In previous budgets, detailed lists of cuts were usually produced. Today, government workers are frustrated because they can’t figure out what is coming. Here in Kingston, the Royal Military College was hit by cuts that were only announced in the last few days. Border Services have now been notified about over 1100 jobs lost, probably meaning more back-ups at the border. Who and what is next?

Canada desperately needs to train young people in the skills required for good jobs, and make long-term investments to promote innovation and commercialization so that the well-paying jobs of the future will be created. But this budget does very little for skills training, and contains few details about new innovation or commercialization programs, in particular the radical transformation that is going on at the National Research Council.

The Conservative budget continues a trend to cut funding for basic research, instead favouring short-term R&D driven by industry priorities. This threatens the pipeline of unexpected, game-changing discoveries that is needed for Canada’s long-term economic growth. The budget cuts tax credits for research in favour of direct grants from government. It plays a shell game with research funding, moving around about $1 billion over five years, but adding no new money.

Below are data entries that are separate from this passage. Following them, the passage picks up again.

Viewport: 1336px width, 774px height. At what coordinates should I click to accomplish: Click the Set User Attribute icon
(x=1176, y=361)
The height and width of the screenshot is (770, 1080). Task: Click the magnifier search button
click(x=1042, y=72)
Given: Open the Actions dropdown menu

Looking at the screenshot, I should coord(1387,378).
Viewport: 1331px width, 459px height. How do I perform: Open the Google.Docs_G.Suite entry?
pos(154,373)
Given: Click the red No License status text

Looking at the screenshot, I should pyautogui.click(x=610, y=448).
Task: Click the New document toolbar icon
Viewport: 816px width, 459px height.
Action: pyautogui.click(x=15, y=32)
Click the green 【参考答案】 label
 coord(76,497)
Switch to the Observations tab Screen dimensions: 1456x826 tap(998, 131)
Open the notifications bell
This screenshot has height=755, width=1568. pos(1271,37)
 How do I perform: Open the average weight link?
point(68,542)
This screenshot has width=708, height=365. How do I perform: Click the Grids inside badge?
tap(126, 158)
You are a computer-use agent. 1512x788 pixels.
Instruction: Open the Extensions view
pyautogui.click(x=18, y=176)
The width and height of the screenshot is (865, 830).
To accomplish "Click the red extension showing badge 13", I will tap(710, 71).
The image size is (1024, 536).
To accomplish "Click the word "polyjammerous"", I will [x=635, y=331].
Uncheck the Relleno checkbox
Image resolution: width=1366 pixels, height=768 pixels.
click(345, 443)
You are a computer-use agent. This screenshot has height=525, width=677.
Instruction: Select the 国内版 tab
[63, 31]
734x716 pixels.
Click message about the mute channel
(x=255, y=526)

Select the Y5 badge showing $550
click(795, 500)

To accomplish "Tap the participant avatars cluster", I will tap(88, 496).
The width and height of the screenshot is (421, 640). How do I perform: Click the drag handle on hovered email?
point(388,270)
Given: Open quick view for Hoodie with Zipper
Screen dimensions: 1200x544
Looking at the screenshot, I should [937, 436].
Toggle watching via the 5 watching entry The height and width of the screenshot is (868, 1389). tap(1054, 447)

Finally, let’s take a look at the plain ugly in this budget — the types of budgetary actions that say a good deal about the underlying motives of a government:

The Ugly
Our environment, and those who care about it, took a huge hit. The world’s most fateful challenge, climate change, is not mentioned once in this 500-page budget document. Rather, what we see is the annihilation of  the National Round Table on the Environment and Economy, funding cuts to the Ministry of the Environment and Fisheries and Oceans, funding cuts to environmental science and Statistics Canada, plans to gut the protection of fish habitat, and spending money to probe the activities  of environmental charities.

The very ugly picture that emerges from this is a government that wants to suppress environmental protection and remove inconvenient opposition to resource development.

In fact, this budget exacerbates regional income inequality in terms of resource development. The Conservative government supports resource extraction sectors, while making many cuts to Atlantic Canada and making little investment in developing human resources.

The economic recovery since 2008 has been very uneven across the country. Those provinces that don’t rely on resource extraction are not doing very well. This is an ugly path for a national government to tread: baiting provinces to show discontent with each other instead of building up the nation as a whole, and continuing to base economic growth on exporting raw materials instead of making it a priority to reinvest revenue from those activities into developing more value-added exports.

In light of the economic, environmental, and human resource problems that Canada faces, it’s an ugly thought to know that a government that should be leading and empowering its people cannot or will not take the necessary steps to prepare for the future.

Your Time to Speak Up
These are my comments on the 2012 federal budget that was tabled on March 29. But the real judges of this budget are the Canadian people. Now is the time for all Canadians to tell their elected representatives and the government in power whether this is the budget they want for Canada. Speak up when the budget implementation or any other related legislation is being debated!